We all knew it would be bad from the moment Apple announced they were going to ask each user
of each app whether that app could track their online movement. We knew we'd lose a bunch of people. And we have. Recent numbers from Statista
show 83% of users who saw that dialogue box opted out of tracking. It's been a few months now,
and we're starting to see some analysis on how this has affected advertisers, in particular,
the DTC brands. A great piece today in Marketing Dive details how a number of brands
are finding themselves affected
and handling the changes.
Quoting from the piece,
Since Apple announced the details
of the iOS 14.5 updates,
Evan Maines' job as director of media buying
at Adore Me has been a lot busier.
According to data from Adore Me,
iOS's cost per thousand impressions
following the update went up 19.5%, while Android's went up 17.4%.
And though the anti-tracking measures seem to have affected iOS more, Android is still the pricier option.
Having relied on platforms like Facebook and Instagram for a few years, Mainz realized that her team has had it relatively easy.
Now she's working on building out her team,
testing new channels like YouTube and Pinterest,
trying new ad formats, and working with influencers.
We're going back to the drawing board and re-evaluating everything she said.
I think that it's a new world and we're trying to figure out what works for us.
Unquote.
The full piece, definitely worth a read.
It's at marketingdive.com.
Look for the piece called, We're Going Back to the Drawing Board,
DTC Brands Brace for More Anti-Tracking Headaches.
To Reddit now, the company announcing some new updates to their ads platform.
Those changes are, first, they now have a bid recommendation section that's meant to give you a little guidance on where to place your bids in order to reach your target audience.

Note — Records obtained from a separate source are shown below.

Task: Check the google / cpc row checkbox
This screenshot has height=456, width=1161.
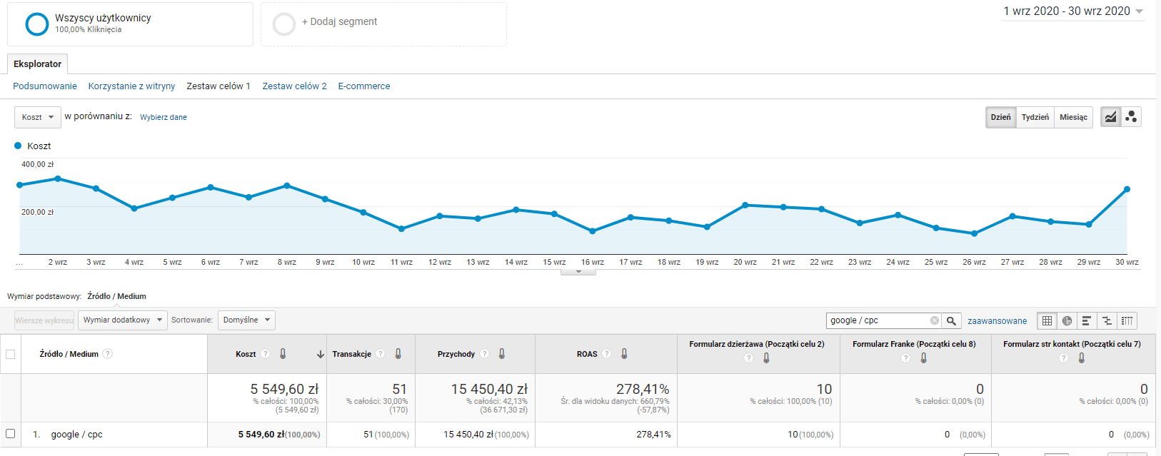Action: point(11,434)
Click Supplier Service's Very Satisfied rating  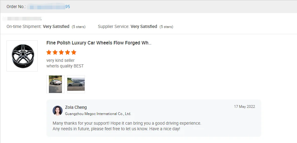point(144,27)
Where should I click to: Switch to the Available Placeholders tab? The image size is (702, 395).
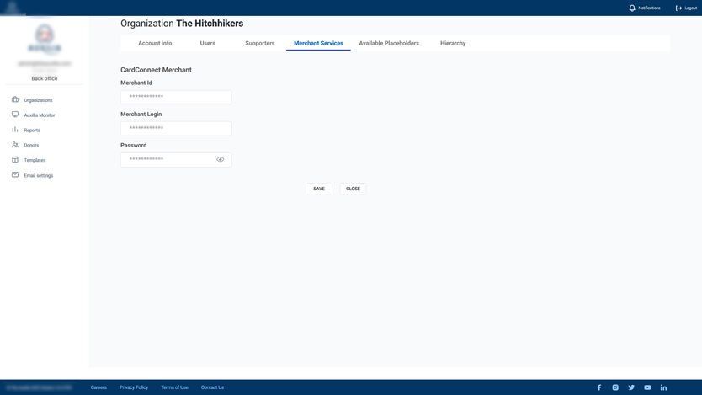point(389,43)
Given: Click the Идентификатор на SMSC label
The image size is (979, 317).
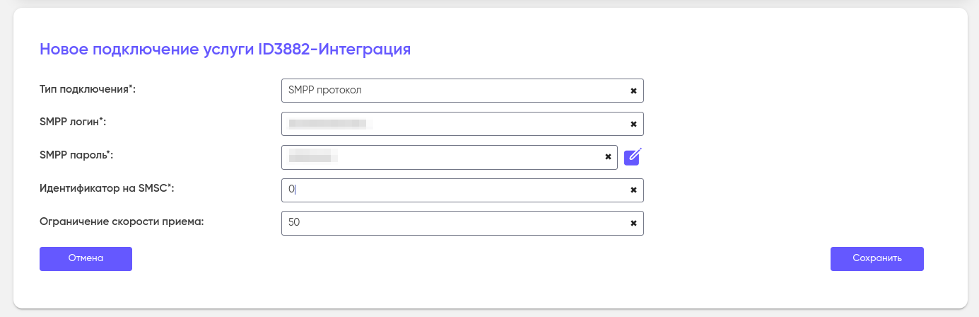Looking at the screenshot, I should (107, 188).
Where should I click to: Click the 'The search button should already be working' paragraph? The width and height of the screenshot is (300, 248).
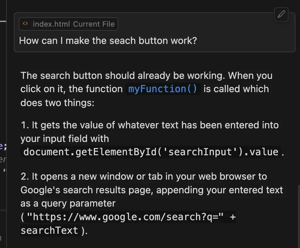(146, 76)
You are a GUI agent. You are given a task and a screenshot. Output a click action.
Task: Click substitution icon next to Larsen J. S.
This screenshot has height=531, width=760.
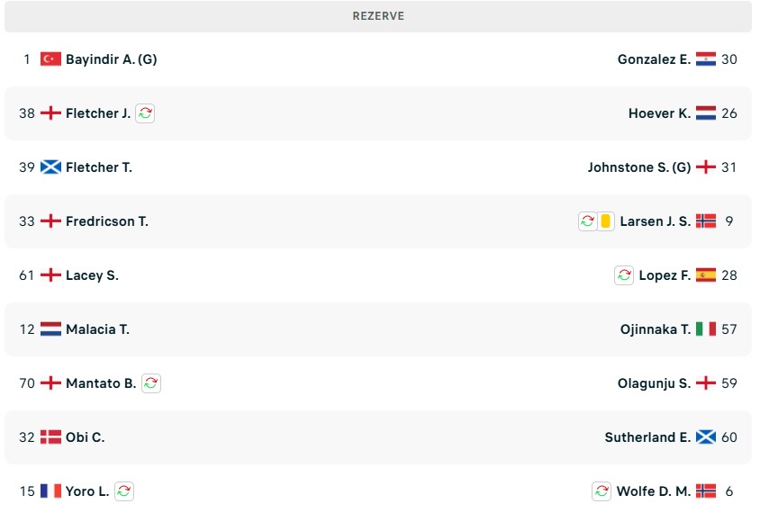[587, 221]
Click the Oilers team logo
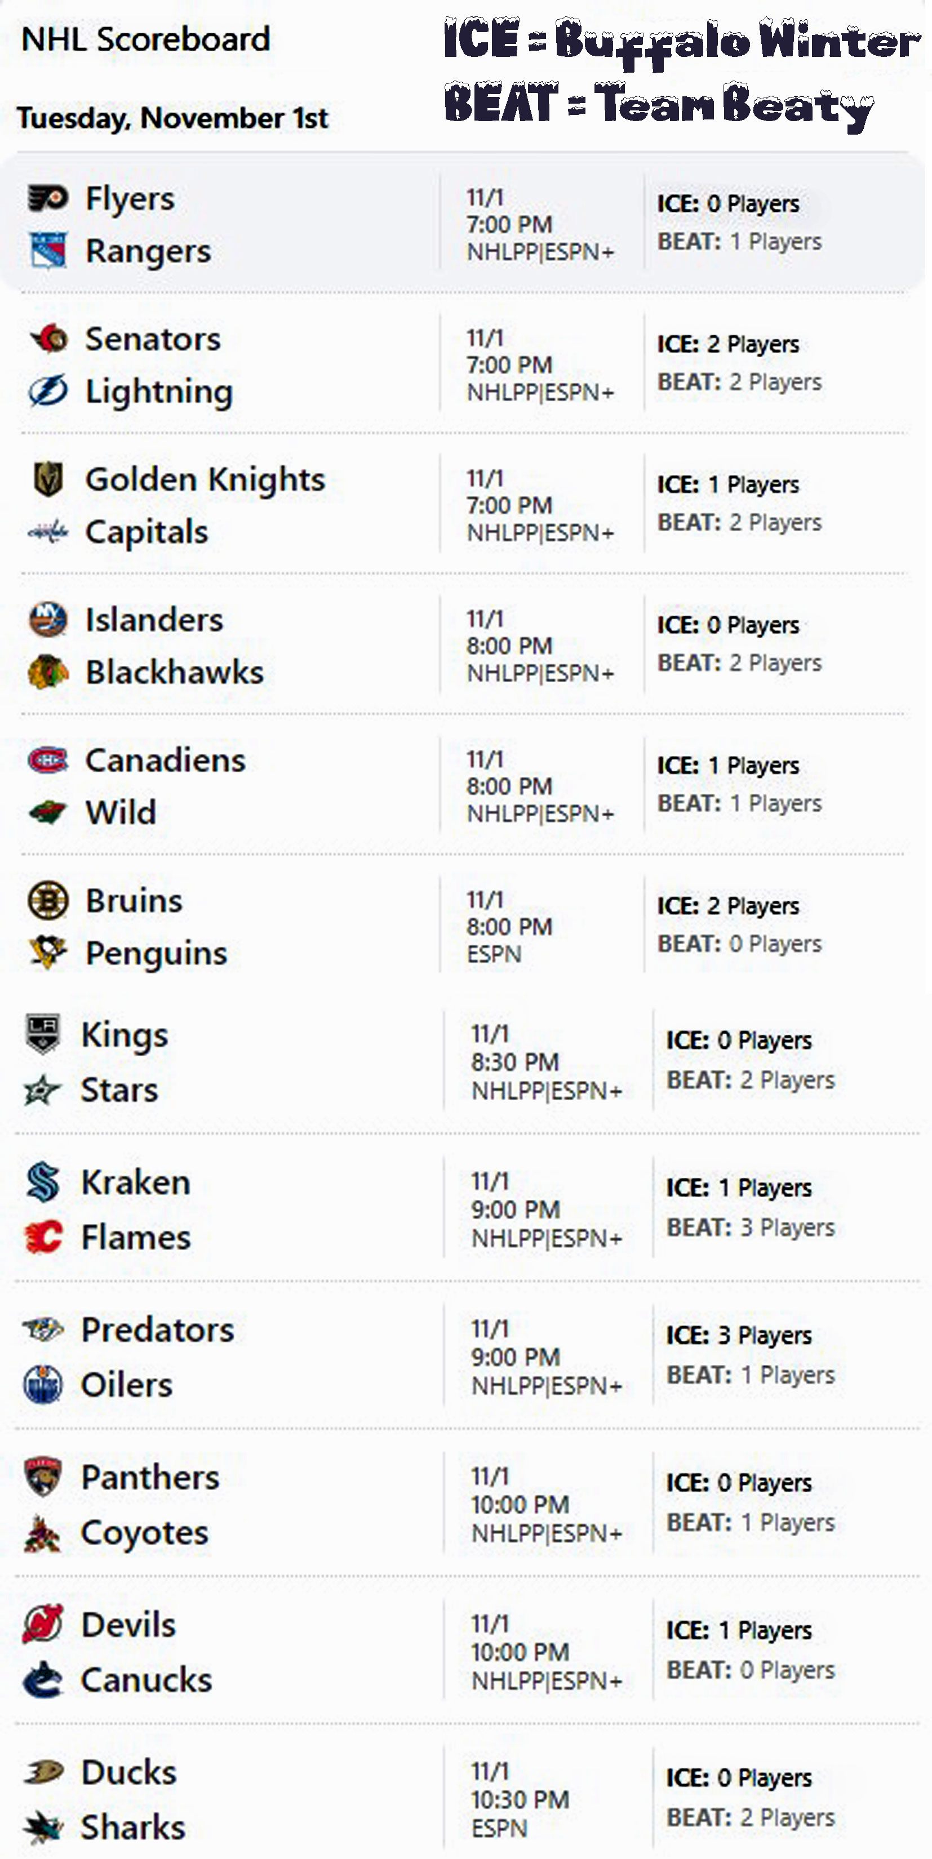The image size is (932, 1859). pos(43,1384)
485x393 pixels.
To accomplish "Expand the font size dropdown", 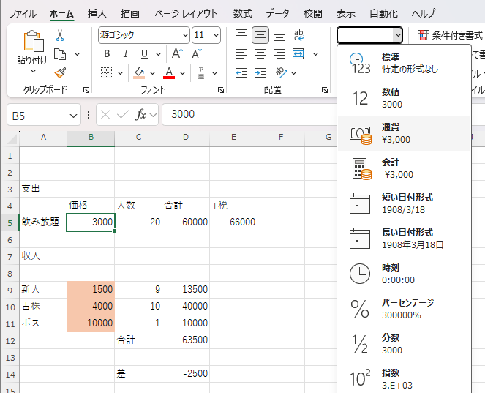I will coord(216,35).
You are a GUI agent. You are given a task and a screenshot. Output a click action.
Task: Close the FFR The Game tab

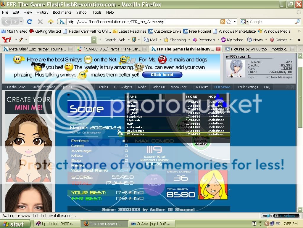pos(218,49)
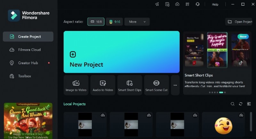Search local projects with the magnifier icon
Viewport: 256px width, 139px height.
[233, 104]
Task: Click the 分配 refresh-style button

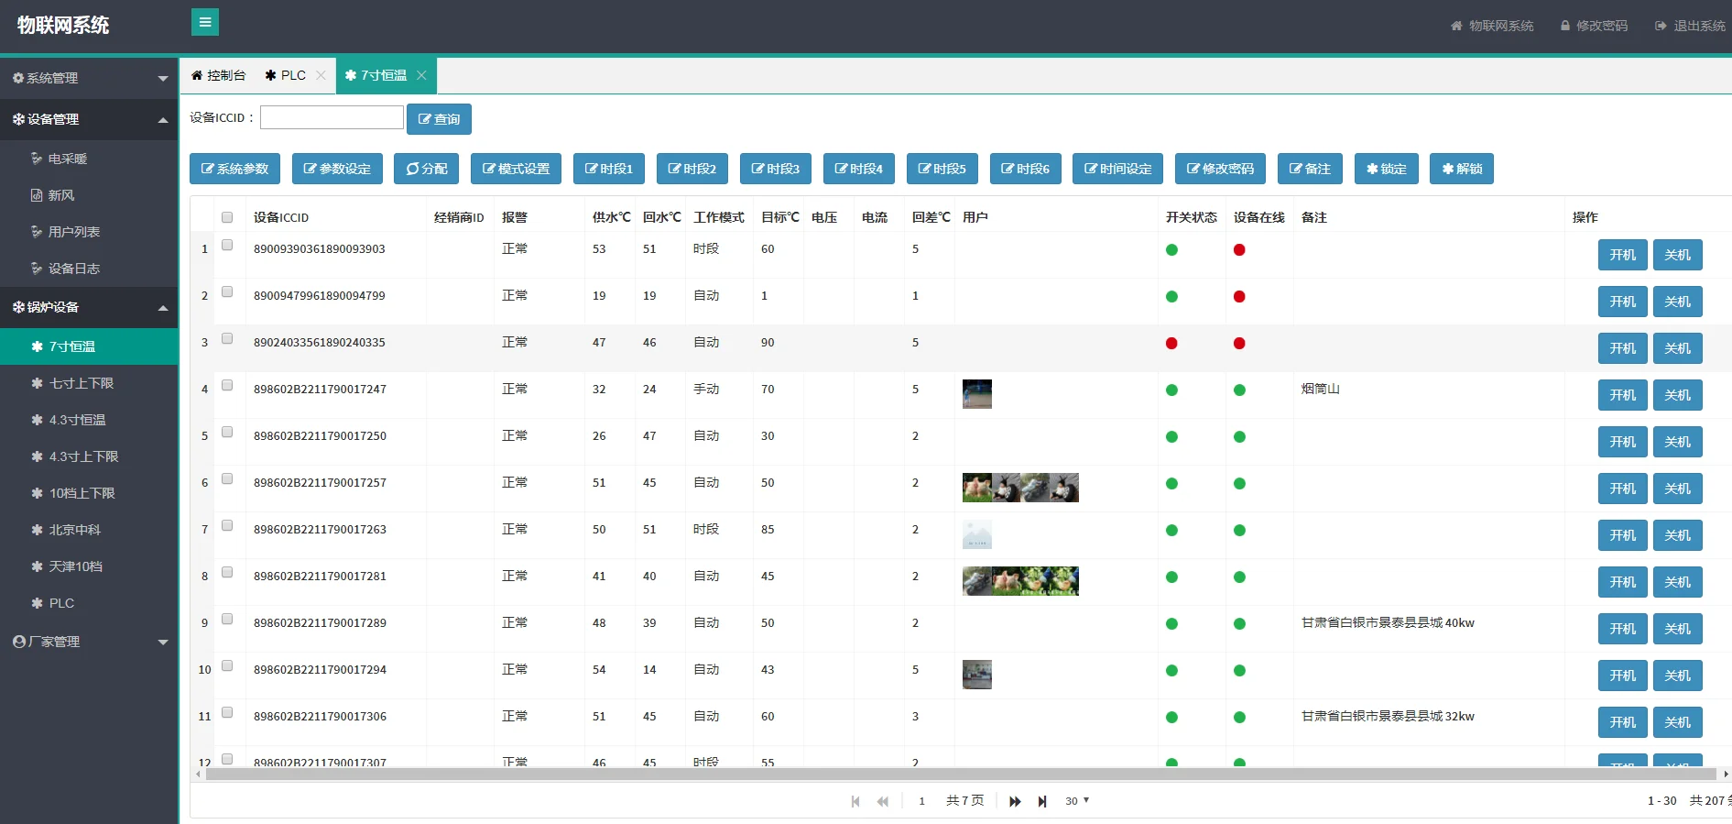Action: click(x=427, y=169)
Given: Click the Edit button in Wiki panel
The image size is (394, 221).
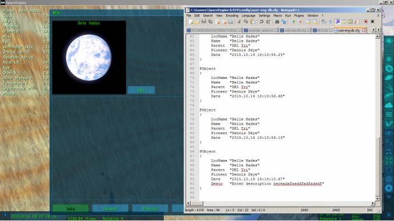Looking at the screenshot, I should (141, 90).
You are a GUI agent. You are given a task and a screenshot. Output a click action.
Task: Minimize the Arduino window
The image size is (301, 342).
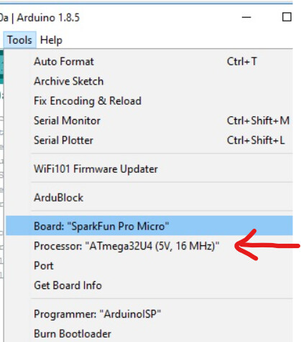[x=246, y=17]
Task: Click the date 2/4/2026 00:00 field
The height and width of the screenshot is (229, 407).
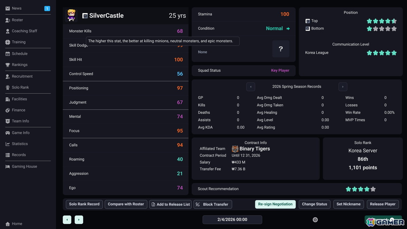Action: 232,220
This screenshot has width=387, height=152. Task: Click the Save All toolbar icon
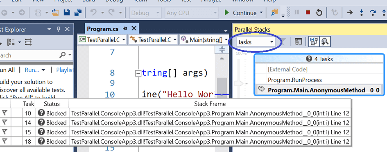pyautogui.click(x=78, y=12)
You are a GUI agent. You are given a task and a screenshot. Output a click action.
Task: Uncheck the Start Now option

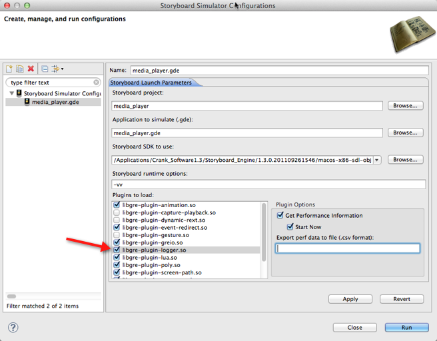pyautogui.click(x=290, y=226)
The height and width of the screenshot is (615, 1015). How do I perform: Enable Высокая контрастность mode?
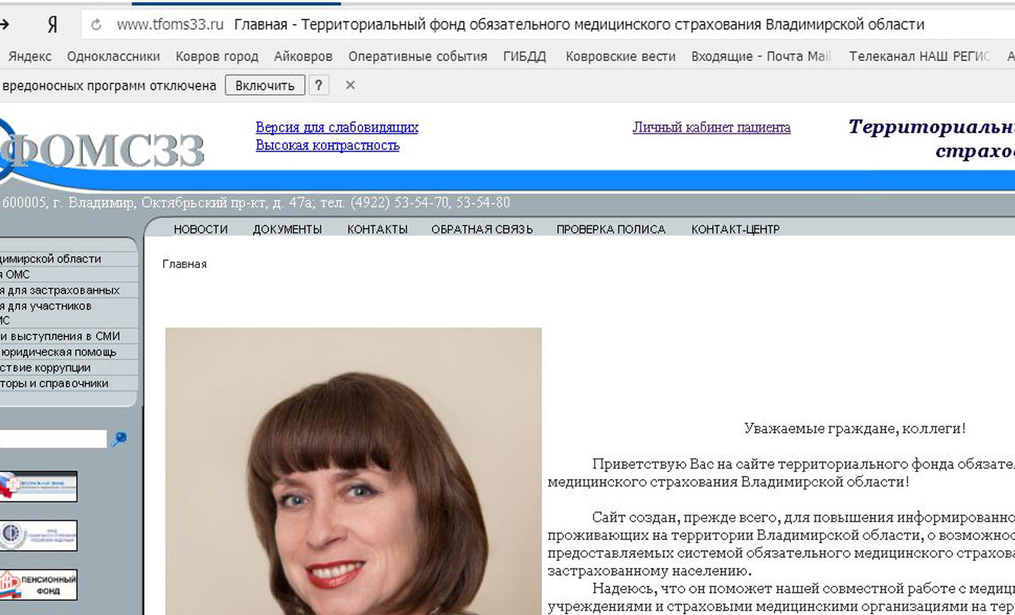pos(327,145)
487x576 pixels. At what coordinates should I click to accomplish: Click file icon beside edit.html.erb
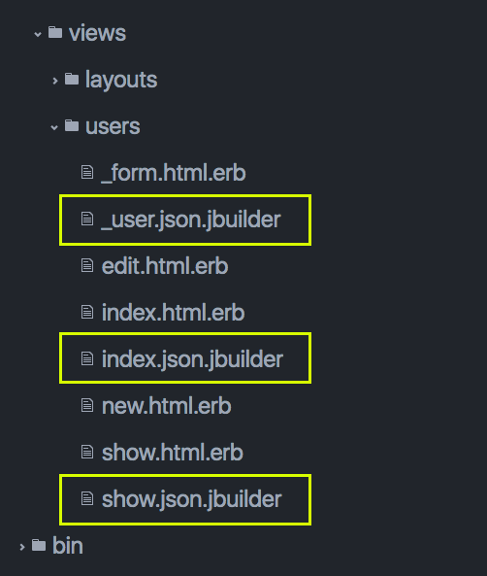click(x=87, y=265)
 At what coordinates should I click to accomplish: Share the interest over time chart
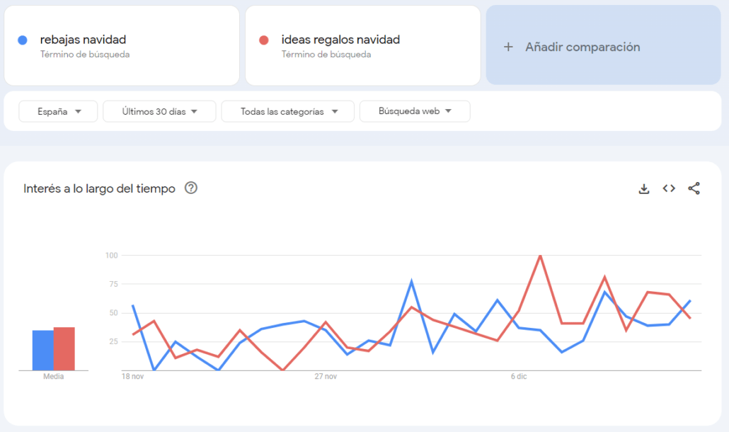pos(694,188)
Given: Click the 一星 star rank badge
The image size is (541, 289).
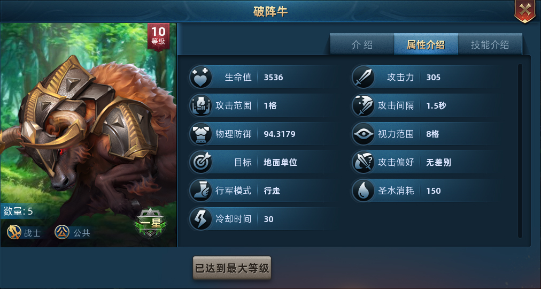Looking at the screenshot, I should tap(150, 223).
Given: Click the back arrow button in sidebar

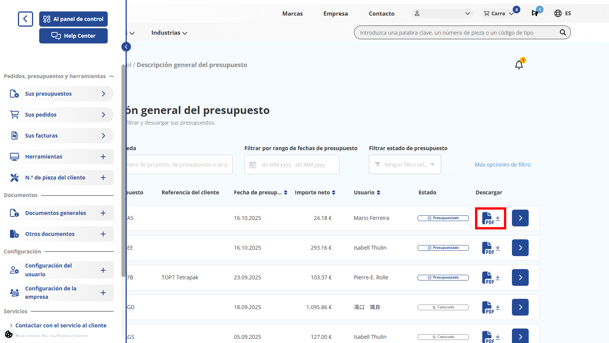Looking at the screenshot, I should coord(26,19).
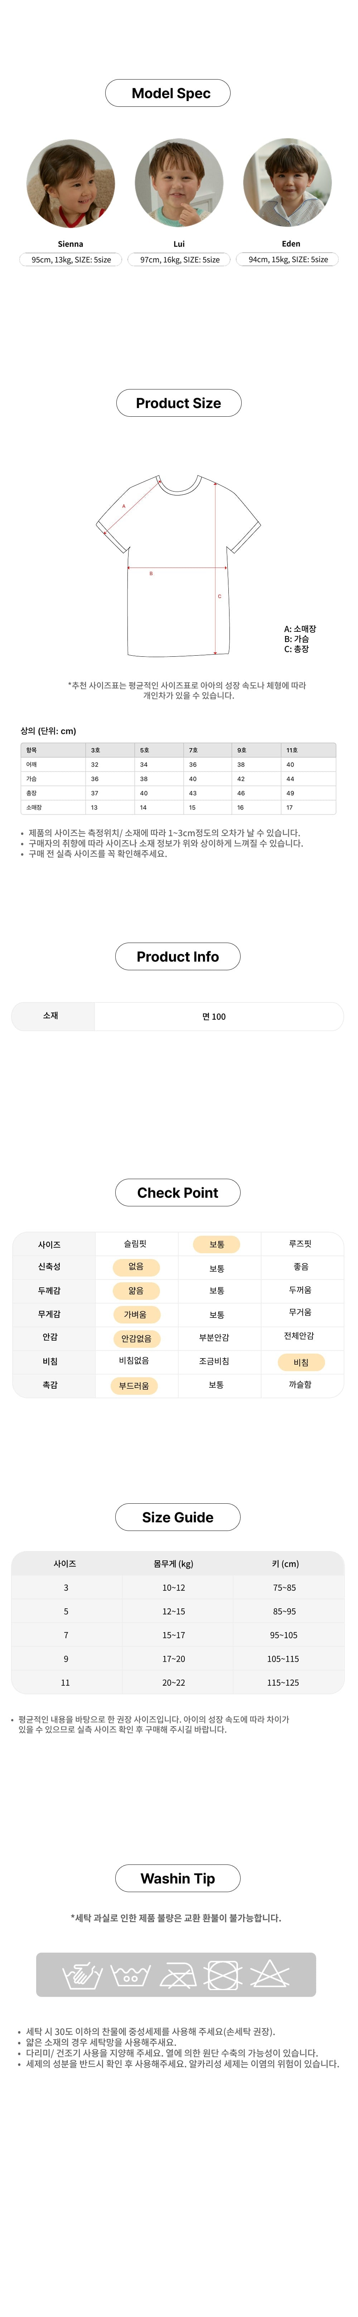Click Sienna's model photo
The image size is (358, 2317).
[70, 183]
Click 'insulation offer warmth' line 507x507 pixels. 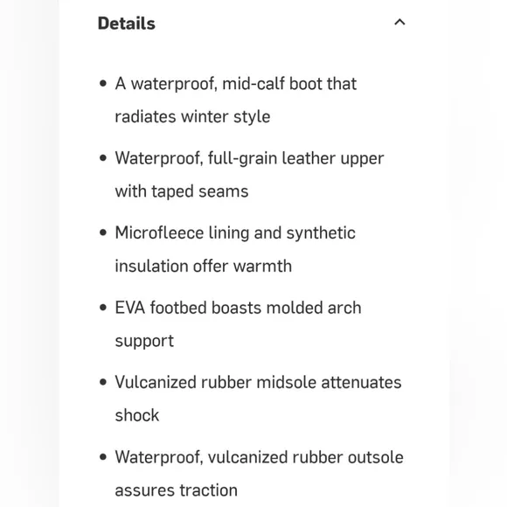tap(204, 266)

As with these tools on other platforms, take these recommendations with a bit of a grain of salt.
They're really more rough guides than precise predictive models.
Second, improved bulk edit tool, which will let you update bids and budgets across
multiple ad groups simultaneously. And three, they say they have doubled the speed of the dashboard's
loading time. And socialmediatoday.com noticed at some point they quietly changed their long-standing
positioning statement. It used to be the front page of the internet. It's now dive into anything.
Reddit has been trying for the last couple of years to clean up its platform in terms of brand safety,
removing many troublesome and offensive communities.
Facebook has pages, Pinterest has business profiles,
and Twitter continues to work toward a special account categorization for businesses as well.
It's called the professional profile.
It's very similar to the way others work, a way to differentiate between the accounts of people and the accounts of brands.
Once you flip your account over to the professional side, you get some new profile features like a call to action button and room for a product catalog.
It's had been in testing for a while.
Twitter this week announced it would be opening its doors
a bit wider now to more businesses.
If you are in that wider test,
you should get an email from Twitter inviting you to sign up.
They're also expanding access to ticketed spaces.
Those are monetized live audio rooms.
Applications to get into that test open up this past June.
They still have not fixed the lack of discovery for spaces, though.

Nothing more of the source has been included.